**Short exercise:** Copy each of the following lines word for word, with nothing changed.

>> START Data records

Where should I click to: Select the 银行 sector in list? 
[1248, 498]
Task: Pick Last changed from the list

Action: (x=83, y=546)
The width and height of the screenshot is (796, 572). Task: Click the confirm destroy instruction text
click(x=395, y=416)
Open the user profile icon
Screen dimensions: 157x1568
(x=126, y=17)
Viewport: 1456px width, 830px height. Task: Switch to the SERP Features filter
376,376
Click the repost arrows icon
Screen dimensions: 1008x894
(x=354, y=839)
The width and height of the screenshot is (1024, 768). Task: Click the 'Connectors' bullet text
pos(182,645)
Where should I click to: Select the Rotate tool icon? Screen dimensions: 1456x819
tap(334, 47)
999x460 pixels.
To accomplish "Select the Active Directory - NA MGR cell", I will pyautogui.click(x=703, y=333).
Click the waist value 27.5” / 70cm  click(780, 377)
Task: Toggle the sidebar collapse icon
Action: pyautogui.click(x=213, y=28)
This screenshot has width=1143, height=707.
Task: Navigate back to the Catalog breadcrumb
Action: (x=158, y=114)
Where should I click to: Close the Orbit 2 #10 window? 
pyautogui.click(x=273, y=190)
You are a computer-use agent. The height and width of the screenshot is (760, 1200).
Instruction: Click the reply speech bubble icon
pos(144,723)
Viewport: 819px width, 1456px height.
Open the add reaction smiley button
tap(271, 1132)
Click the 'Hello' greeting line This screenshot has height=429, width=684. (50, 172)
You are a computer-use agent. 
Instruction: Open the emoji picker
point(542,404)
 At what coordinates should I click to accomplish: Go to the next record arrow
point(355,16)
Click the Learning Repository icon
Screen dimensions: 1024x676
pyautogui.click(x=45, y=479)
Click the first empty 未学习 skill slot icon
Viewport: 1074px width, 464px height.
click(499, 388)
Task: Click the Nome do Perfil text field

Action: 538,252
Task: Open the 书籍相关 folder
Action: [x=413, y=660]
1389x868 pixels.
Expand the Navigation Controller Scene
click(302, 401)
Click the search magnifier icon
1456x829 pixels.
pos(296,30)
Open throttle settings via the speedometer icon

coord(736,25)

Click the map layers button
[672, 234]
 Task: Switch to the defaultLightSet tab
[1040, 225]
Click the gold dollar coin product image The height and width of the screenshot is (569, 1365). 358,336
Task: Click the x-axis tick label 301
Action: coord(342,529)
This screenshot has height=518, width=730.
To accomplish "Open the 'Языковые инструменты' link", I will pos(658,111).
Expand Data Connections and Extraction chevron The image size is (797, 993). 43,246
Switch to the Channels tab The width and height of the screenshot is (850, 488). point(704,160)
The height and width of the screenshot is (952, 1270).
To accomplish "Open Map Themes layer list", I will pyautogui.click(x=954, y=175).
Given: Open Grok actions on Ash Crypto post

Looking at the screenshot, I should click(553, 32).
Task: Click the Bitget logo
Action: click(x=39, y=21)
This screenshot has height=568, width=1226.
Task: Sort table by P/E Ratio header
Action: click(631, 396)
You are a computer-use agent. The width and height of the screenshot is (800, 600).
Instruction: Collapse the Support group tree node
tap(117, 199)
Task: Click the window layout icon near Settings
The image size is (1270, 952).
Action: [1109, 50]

>> END Data records

**Solution to this problem:**
Where should I click to: Select the 银行 sector in list? 
[1248, 498]
Task: Pick Last changed from the list

Action: (x=83, y=546)
The width and height of the screenshot is (796, 572). Task: Click the confirm destroy instruction text
click(x=395, y=416)
Open the user profile icon
Screen dimensions: 157x1568
(x=126, y=17)
Viewport: 1456px width, 830px height. Task: Switch to the SERP Features filter
376,376
Click the repost arrows icon
Screen dimensions: 1008x894
(x=354, y=839)
The width and height of the screenshot is (1024, 768). Task: Click the 'Connectors' bullet text
pos(182,645)
Where should I click to: Select the Rotate tool icon? Screen dimensions: 1456x819
tap(334, 47)
999x460 pixels.
To accomplish "Select the Active Directory - NA MGR cell", I will pyautogui.click(x=703, y=333).
Click the waist value 27.5” / 70cm  click(780, 377)
Task: Toggle the sidebar collapse icon
Action: pyautogui.click(x=213, y=28)
This screenshot has width=1143, height=707.
Task: Navigate back to the Catalog breadcrumb
Action: (x=158, y=114)
Where should I click to: Close the Orbit 2 #10 window? 
pyautogui.click(x=273, y=190)
You are a computer-use agent. The height and width of the screenshot is (760, 1200).
Instruction: Click the reply speech bubble icon
pos(144,723)
Viewport: 819px width, 1456px height.
Open the add reaction smiley button
tap(271, 1132)
Click the 'Hello' greeting line This screenshot has height=429, width=684. (50, 172)
You are a computer-use agent. 
Instruction: Open the emoji picker
point(542,404)
 At what coordinates should I click to accomplish: Go to the next record arrow
point(355,16)
Click the Learning Repository icon
Screen dimensions: 1024x676
pyautogui.click(x=45, y=479)
Click the first empty 未学习 skill slot icon
Viewport: 1074px width, 464px height.
click(499, 388)
Task: Click the Nome do Perfil text field

Action: 538,252
Task: Open the 书籍相关 folder
Action: [x=413, y=660]
1389x868 pixels.
Expand the Navigation Controller Scene
click(302, 401)
Click the search magnifier icon
1456x829 pixels.
pos(296,30)
Open throttle settings via the speedometer icon

coord(736,25)

Click the map layers button
[672, 234]
 Task: Switch to the defaultLightSet tab
[1040, 225]
Click the gold dollar coin product image The height and width of the screenshot is (569, 1365). 358,336
Task: Click the x-axis tick label 301
Action: coord(342,529)
This screenshot has height=518, width=730.
To accomplish "Open the 'Языковые инструменты' link", I will pos(658,111).
Expand Data Connections and Extraction chevron The image size is (797, 993). 43,246
Switch to the Channels tab The width and height of the screenshot is (850, 488). point(704,160)
The height and width of the screenshot is (952, 1270).
To accomplish "Open Map Themes layer list", I will pyautogui.click(x=954, y=175).
Given: Open Grok actions on Ash Crypto post

Looking at the screenshot, I should click(553, 32).
Task: Click the Bitget logo
Action: click(x=39, y=21)
This screenshot has height=568, width=1226.
Task: Sort table by P/E Ratio header
Action: click(631, 396)
You are a computer-use agent. The width and height of the screenshot is (800, 600).
Instruction: Collapse the Support group tree node
tap(117, 199)
Task: Click the window layout icon near Settings
The image size is (1270, 952).
Action: [1109, 50]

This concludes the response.